Exercise objective »
Reproduce the records below in full and without edits, omitting images.

+++ Data to examine +++

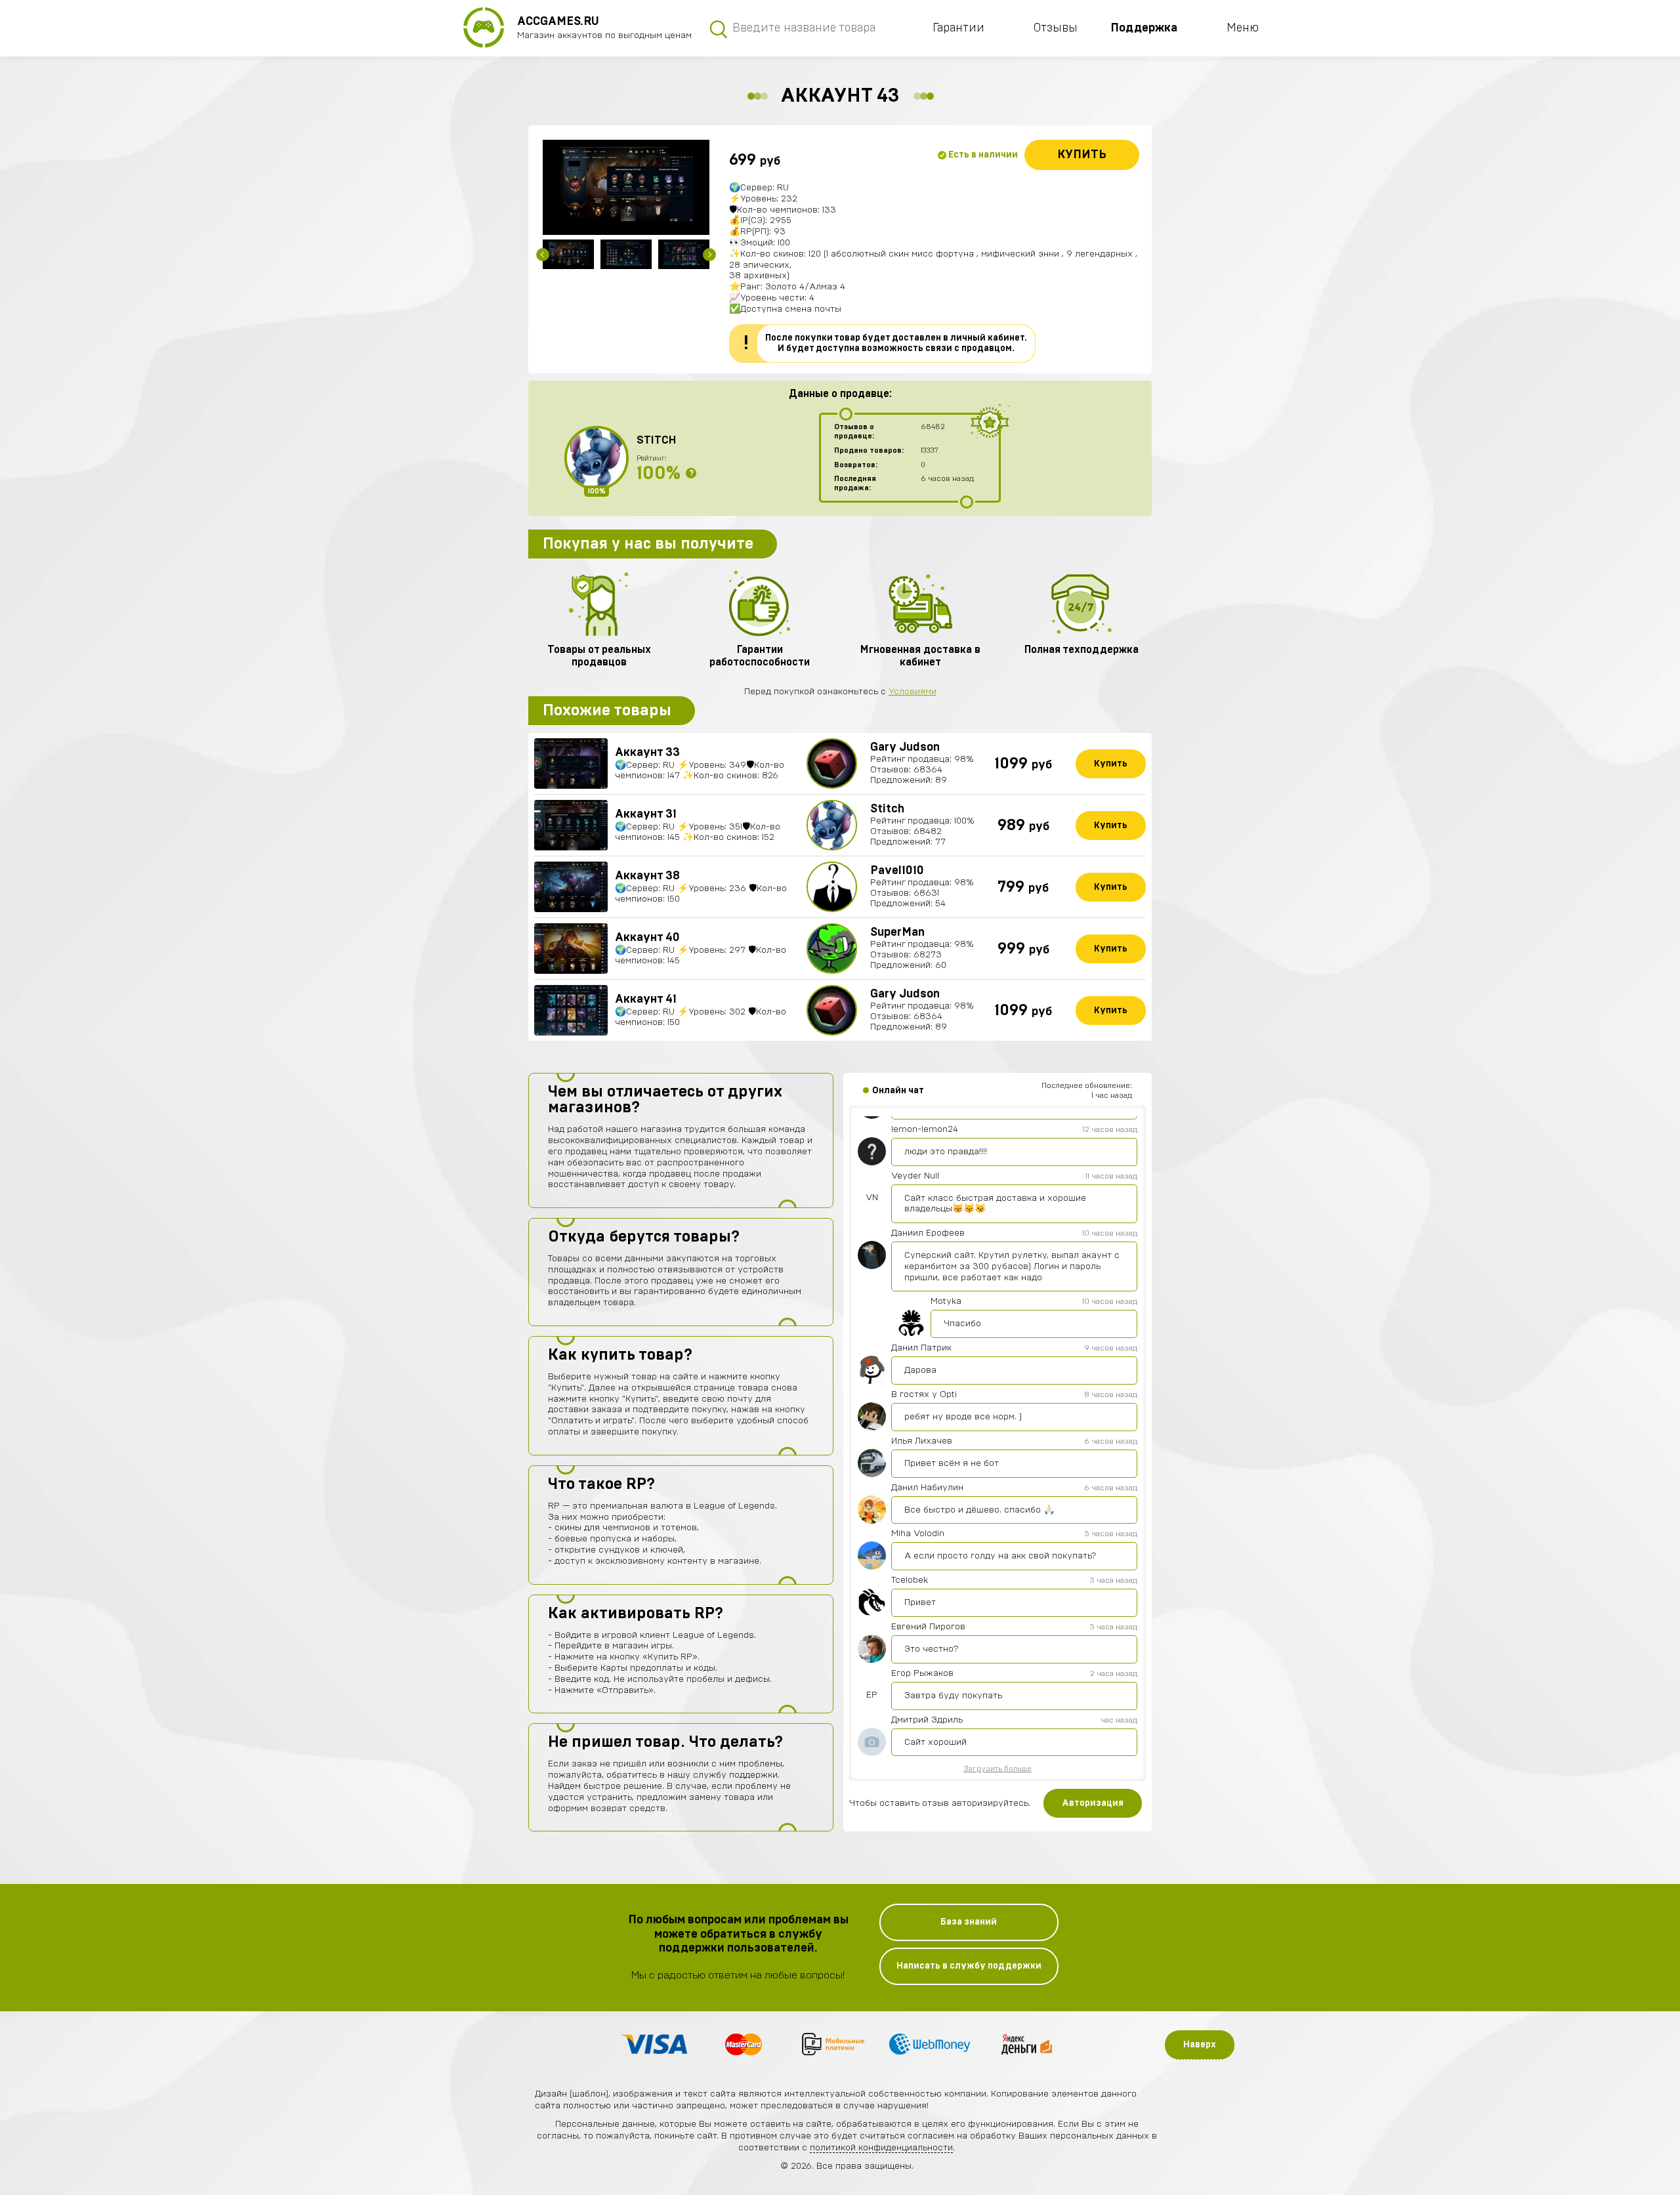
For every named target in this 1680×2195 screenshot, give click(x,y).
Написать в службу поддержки (968, 1966)
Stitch (656, 440)
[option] (626, 187)
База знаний (968, 1922)
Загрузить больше (997, 1768)
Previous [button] (542, 254)
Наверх (1199, 2044)
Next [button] (709, 254)
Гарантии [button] (958, 28)
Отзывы (1056, 28)
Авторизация (1093, 1803)
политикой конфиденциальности (881, 2147)
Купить (1081, 155)
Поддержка (1143, 28)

+++

Finished task »
For every named target in this 1680×2195 screenshot, give click(x,y).
Написать в службу поддержки (968, 1966)
Stitch (656, 440)
[option] (626, 187)
База знаний (968, 1922)
Загрузить больше (997, 1768)
Previous [button] (542, 254)
Наверх (1199, 2044)
Next [button] (709, 254)
Гарантии [button] (958, 28)
Отзывы (1056, 28)
Авторизация (1093, 1803)
политикой конфиденциальности (881, 2147)
Купить (1081, 155)
Поддержка (1143, 28)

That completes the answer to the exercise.